Your goal — Extract, from the listing that follows, each line containing the word "checkbox".

Extracted records —
________________________________________
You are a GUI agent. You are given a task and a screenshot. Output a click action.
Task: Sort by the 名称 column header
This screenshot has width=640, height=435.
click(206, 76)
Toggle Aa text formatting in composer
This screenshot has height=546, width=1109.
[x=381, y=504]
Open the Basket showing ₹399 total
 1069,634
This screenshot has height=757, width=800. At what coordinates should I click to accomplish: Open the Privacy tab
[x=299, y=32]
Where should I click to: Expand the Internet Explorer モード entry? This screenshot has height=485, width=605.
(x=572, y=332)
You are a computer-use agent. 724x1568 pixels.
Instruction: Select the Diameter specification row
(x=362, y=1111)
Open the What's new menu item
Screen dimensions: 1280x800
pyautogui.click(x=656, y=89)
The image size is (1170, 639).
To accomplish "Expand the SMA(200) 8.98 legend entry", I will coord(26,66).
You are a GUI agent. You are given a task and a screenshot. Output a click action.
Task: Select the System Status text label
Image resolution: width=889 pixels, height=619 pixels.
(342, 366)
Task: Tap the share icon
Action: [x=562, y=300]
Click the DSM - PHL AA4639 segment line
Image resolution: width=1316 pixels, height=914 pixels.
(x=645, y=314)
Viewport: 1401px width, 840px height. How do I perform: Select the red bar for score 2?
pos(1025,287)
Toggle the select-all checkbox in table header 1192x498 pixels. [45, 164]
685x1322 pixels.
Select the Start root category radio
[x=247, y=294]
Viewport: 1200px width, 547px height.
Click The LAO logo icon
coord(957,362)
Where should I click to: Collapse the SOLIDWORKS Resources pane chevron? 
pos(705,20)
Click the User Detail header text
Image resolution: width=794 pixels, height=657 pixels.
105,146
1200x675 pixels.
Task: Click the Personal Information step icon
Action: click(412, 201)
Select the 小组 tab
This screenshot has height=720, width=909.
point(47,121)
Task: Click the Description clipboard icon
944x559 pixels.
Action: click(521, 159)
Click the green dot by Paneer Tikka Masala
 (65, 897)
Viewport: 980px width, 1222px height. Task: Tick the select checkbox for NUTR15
________________________________________
Answer to the problem —
Toggle the select-all checkbox in table header 1192x498 pixels. [45, 164]
Viewport: 980px width, 1222px height. Task: Tick the select checkbox for NUTR15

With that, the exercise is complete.